Toulouse-Lautrec’s lithograph posters, paintings, pastels and drawings depict the dance hall girls, the chanteuses, the whores and waiters and their customers, the haute bourgeois or visitors from more tightly laced societies like England and the United States.

Breaking away from his colleagues, Toulouse-Lautrec honed his drawing skills and pioneered innovative techniques using empty space, color and stark lines, as bold as the subjects he followed so closely.  He loved the performers, the dancers, prostitutes and pleasure prowlers of the belle epoque.

http://www.metmuseum.org/toah/works-of-art/67.187.108

Paris Nightclub scene by H. de Toulouse-Lautrec

Early in his career he studied with other young artists with Fernand Cormon in the Cormon’s atelier-school at 10 rue Constance.  He met artist Louis Anquetin, who was interested in subjects that attracted Toulouse-Lautrec.

For a while, Toulouse-Lautrec lived at 19, bis rue Fontaine with Rene Grenier and Lily Grenier, a model for Edgar Degas who had a studio in the same building. The courtyard at 19 is still bathed in sunlight and there is a line of low studio rooms on the left. No official plaque reports that Toulouse‑ Lautrec and the Grenier couple lived there, however.

In 1887, Toulouse-Lautrec left Cormon’s instruction and took his own space at 27 rue Caulaincourt where Dr. Henri Bourges, a childhood friend, lived. Toulouse-Lautrec stayed with him until the doctor married in 1893.  A few years later, when Toulouse-Lautrec’s health was clearly declining, his mother rented an apartment in Rue de Douai to give him a proper home.

In the Studio. Academy Julian, Paris. by Marie Bashkirtseff, 1881.

In the Studio.

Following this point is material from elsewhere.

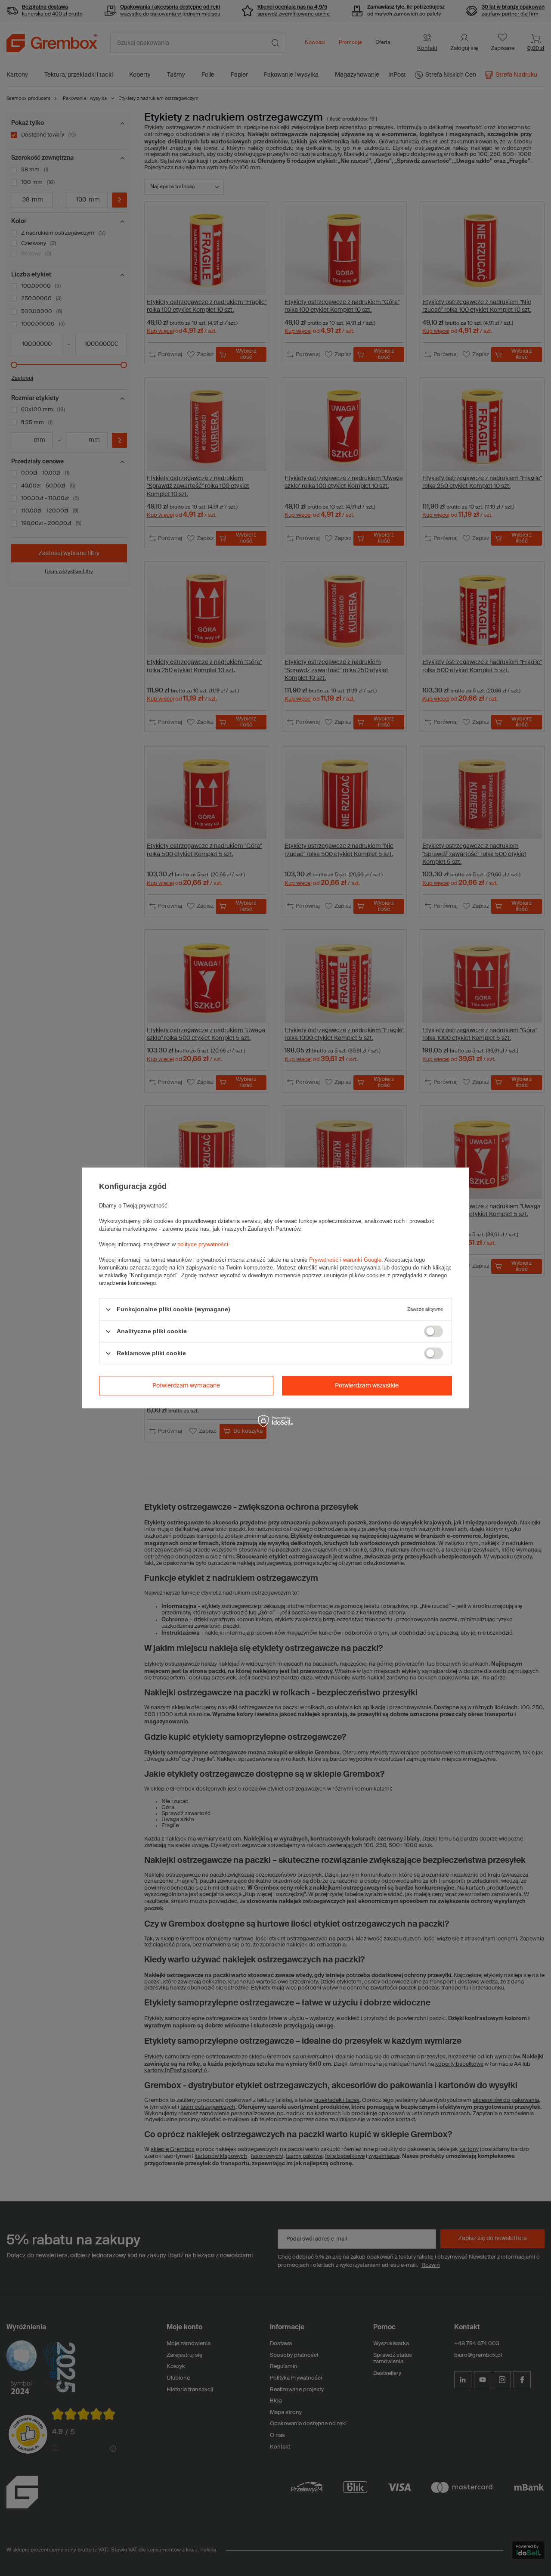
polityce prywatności (202, 1244)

Academy Julian, Paris. by Marie Bashkirtseff, 1881.

At number 30, rue Fontaine, not far from the Grenier residence, Toulouse-Lautrec rented a room in 1896 while he painted in a studio at rue Tourlaque shared with Suzanne Volquin. The crumbling facade at  number 30 would have been a bourgeoisie building at that time.   The Academy Julian was founded in 1868 by painter Rodolphe Julian, and the first to permit women as students. American impressionist Lilla Cabot Perry and Russian-born Marie Bashkirtseff were students.

Jane Avril lithograph by H. de Toulouse-Lautred, 1893. Metropolitan Museum of Art, NY.

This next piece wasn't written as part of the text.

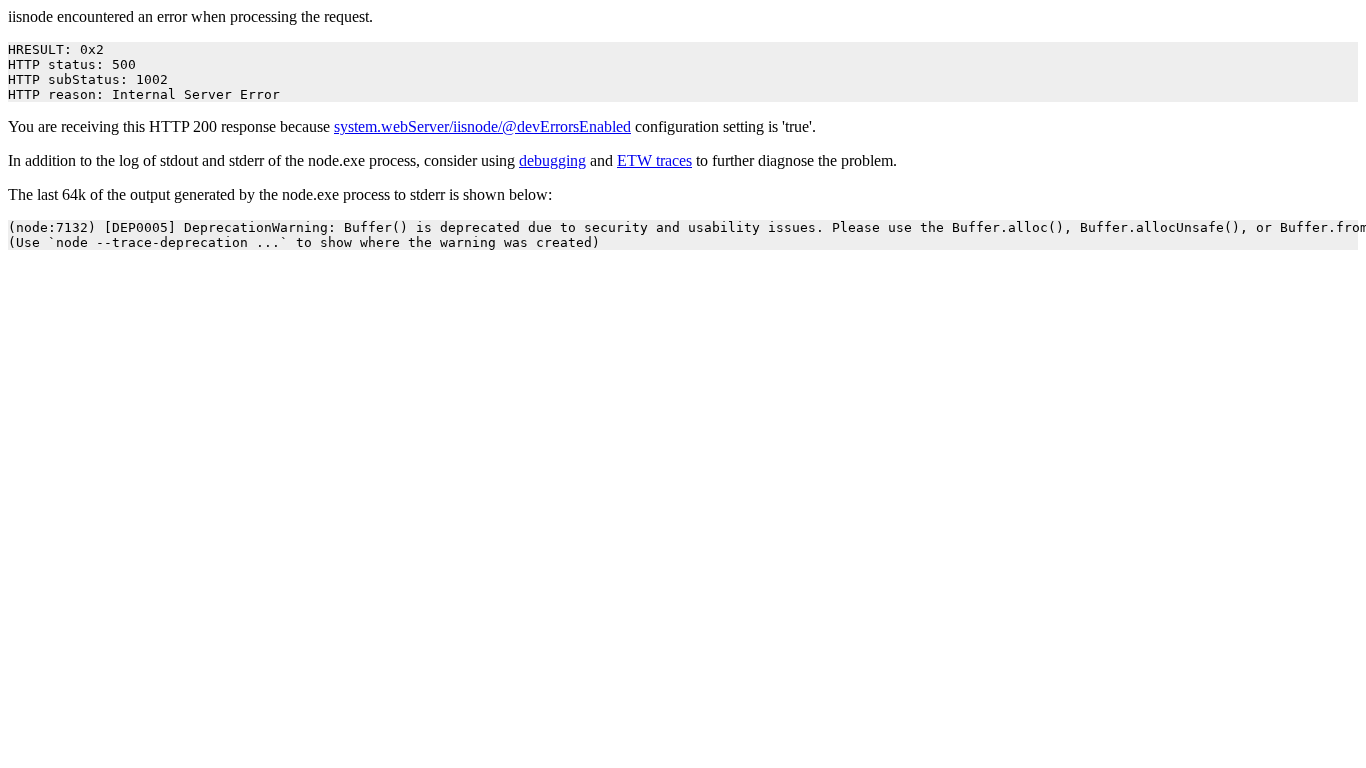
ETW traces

Jane Avril lithograph by H. de Toulouse-Lautrec, 1893. Metropolitan Museum of Art, NY.

Toulouse-Lautrec shifted his attention to the Moulin Rouge, 82 Boulevard de Clichy, when the can‑can became all the rage in the 1890’s. Dozens of can-can dancers still kick up a storm on the Moulin Rouge stage, billed as the “greatest cabaret in the world.”